Early lacrosse players did not wear helmets. When lacrosse was played at the 1908 Summer Olympics, neither of the competing teams wore helmets. At the 1928, 1932 and 1948 Olympics where lacrosse was a demonstration sport, only the United States wore helmets while the opposing teams did not. The 1928 Olympics was the first documented use of lacrosse helmets.

==Manufacturers==
The most common manufacturers in men's lacrosse are Cascade, Warrior, Brine, and STX.

==Helmet use in women's lacrosse==

Following a number of head injuries to female players in the 1980s in South Australia, players and coaches moved to adopt the optional use of protective headgear in the women's game. As the movement — led by Australian 1986 World Champions players Wendy Piltz and Jenny Williams and South Australia coach Peter Koshnitsky — grew, players were given authorization on a trial basis to wear close-fitting, full-face helmets, first by South Australia and then by the governing body, the Australian Women's Lacrosse Council (AWLC).

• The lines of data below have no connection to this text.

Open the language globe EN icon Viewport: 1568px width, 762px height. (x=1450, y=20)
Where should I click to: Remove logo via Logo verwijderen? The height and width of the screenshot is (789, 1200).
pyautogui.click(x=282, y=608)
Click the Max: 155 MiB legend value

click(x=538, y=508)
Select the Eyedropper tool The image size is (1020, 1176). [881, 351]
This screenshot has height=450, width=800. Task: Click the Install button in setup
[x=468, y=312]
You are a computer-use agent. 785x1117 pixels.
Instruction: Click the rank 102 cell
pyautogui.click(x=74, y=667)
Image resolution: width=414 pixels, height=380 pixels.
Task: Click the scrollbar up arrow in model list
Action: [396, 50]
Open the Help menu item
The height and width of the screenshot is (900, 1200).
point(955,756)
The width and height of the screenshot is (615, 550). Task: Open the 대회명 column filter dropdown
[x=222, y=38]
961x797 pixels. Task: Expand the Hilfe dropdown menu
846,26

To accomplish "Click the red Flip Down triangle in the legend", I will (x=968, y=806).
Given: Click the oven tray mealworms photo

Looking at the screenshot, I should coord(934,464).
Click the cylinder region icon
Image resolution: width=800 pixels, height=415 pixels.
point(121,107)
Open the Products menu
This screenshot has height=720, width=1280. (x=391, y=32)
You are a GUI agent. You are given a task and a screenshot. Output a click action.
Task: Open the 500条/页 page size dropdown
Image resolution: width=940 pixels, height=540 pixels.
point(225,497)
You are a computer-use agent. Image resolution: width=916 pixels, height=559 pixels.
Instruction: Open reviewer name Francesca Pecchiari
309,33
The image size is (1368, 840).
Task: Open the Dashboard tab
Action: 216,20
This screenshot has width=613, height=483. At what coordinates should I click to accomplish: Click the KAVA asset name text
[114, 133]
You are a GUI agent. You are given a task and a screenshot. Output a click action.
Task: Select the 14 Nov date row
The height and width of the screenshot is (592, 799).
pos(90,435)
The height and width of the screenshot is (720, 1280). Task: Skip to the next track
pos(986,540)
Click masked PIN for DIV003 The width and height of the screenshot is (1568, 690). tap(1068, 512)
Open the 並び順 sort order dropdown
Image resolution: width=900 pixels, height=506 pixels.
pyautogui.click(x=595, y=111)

Further efforts were made to have the optional helmet rule adopted at the international level of play but were unsuccessful.

In the United States, the governing body, US Lacrosse requires the use of protective goggles and mouth guards but has not endorsed helmet use with the exception of goal keepers (goalies).

In the United States, the Florida High School Athletics Association (FHSAA), the governing body of high school athletics in the State of Florida, made helmets mandatory equipment for girls lacrosse at the Varsity and sub-Varsity levels beginning with the 2018 season. As of 2019, Florida is the only state to mandate the use of helmets in girls lacrosse. Helmets are not required in girls travel or recreation-level lacrosse.